Extract to read:
▼

Very strange behaviour.
A few days ago I started, with great trepidation, to double the capacity of the above pool using 5 brand new WD Red Pro disks.
The first one, 1/5, completed ok with a couple of CKSUM errors, which I cleared and ran the pool for a while with no issues. All online and zero errors. No data was ever affected.
I followed the same process to replace the next drive, 2/5:
- Offline
- Physically remove old disk
- Insert new disk - same slot
- Hit ‘replace’ and select drive from dropdown list (only one entry available, so foolproof, eh?)
- hit the button and confirm
After some time the progress showed reasonable values for progress and time to go to completion of resilvering. This is where weird stuff started.
The first disk I replaced earlier that successfully ran for a while suddenly developed a few CKSUM errors (53) at about the same time the ‘replacing’ vdev also showed a similar figure (68). It, 1/5, then also decided to resilver again, even though it was not part of the current replacement process for 2/5.
Although I was worried, after some research and building some faith in the process I waited for it to complete, at which point (2 days 2 hours later) both resilvering activities completed ok.
Again, pool running ok for a while with no errors and everything online and active as expected.
I am now replacing 3/5 and the same thing happened. After about an hour 2/5 threw some errors and spontaneously started to resilver:
[…]
root@rex[~]# zpool status -v -LP re1
pool: re1
state: DEGRADED
status: One or more devices is currently being resilvered. The pool will
continue to function, possibly in a degraded state.
action: Wait for the resilver to complete.
scan: resilver in progress since Mon Dec 22 18:43:00 2025
5.03T / 21.6T scanned at 242M/s, 2.99T / 21.6T issued at 144M/s
621G resilvered, 13.85% done, 1 days 13:39:31 to go
config:
NAME STATE READ WRITE CKSUM
re1 DEGRADED 0 0 0
raidz2-0 DEGRADED 0 0 0
/dev/sdh2 ONLINE 0 0 0
/dev/sdk1 ONLINE 0 0 13 (resilvering)
/dev/sda2 ONLINE 0 0 0
/dev/sde1 ONLINE 0 0 0
replacing-4 DEGRADED 0 0 11
/dev/disk/by-partuuid/c2400e8f-3476-483d-a675-873e32aff0b8 OFFLINE 0 0 0
/dev/sdf1 ONLINE 0 0 0 (resilvering)
errors: No known data errors
[…]
As you can see, sdk1 is 2/5 and was previously running error free until I replaced sdf1, which is currently 3/5.
Throughout this process, the GUI never showed the repeated resilver, only the current one:
So, I am hoping this is not serious and when I finally replace 5/5 I will be able to expand the pool into the new capacity.
;-^}
P

▲

Tasks to perform:
**A)** From the forum post about replacing the pool's disks, pull out the passage that begins at the words "Although I was" and stops after "activities completed ok.", keeping every word unchanged.
**B)** In the forum post about replacing the pool's disks, what disks were used to double the pool's capacity?

Data lines:
▼

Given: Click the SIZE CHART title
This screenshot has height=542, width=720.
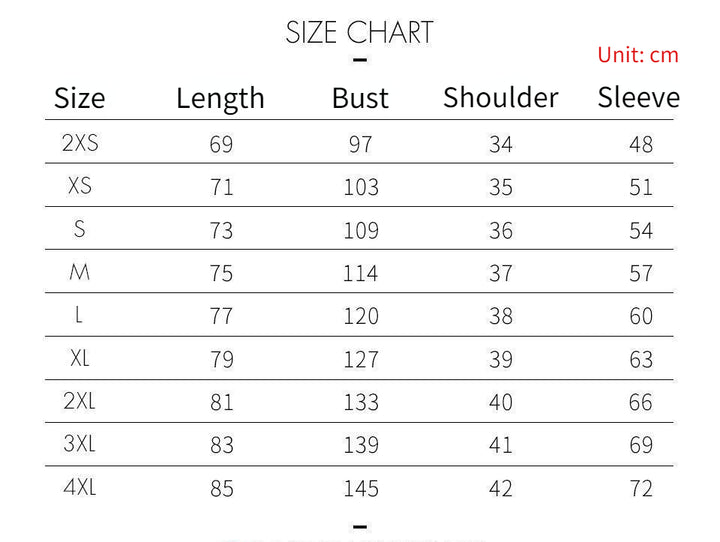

▲

Results by task:
**A)**
Although I was worried, after some research and building some faith in the process I waited for it to complete, at which point (2 days 2 hours later) both resilvering activities completed ok.

**B)** Five brand new WD Red Pro disks.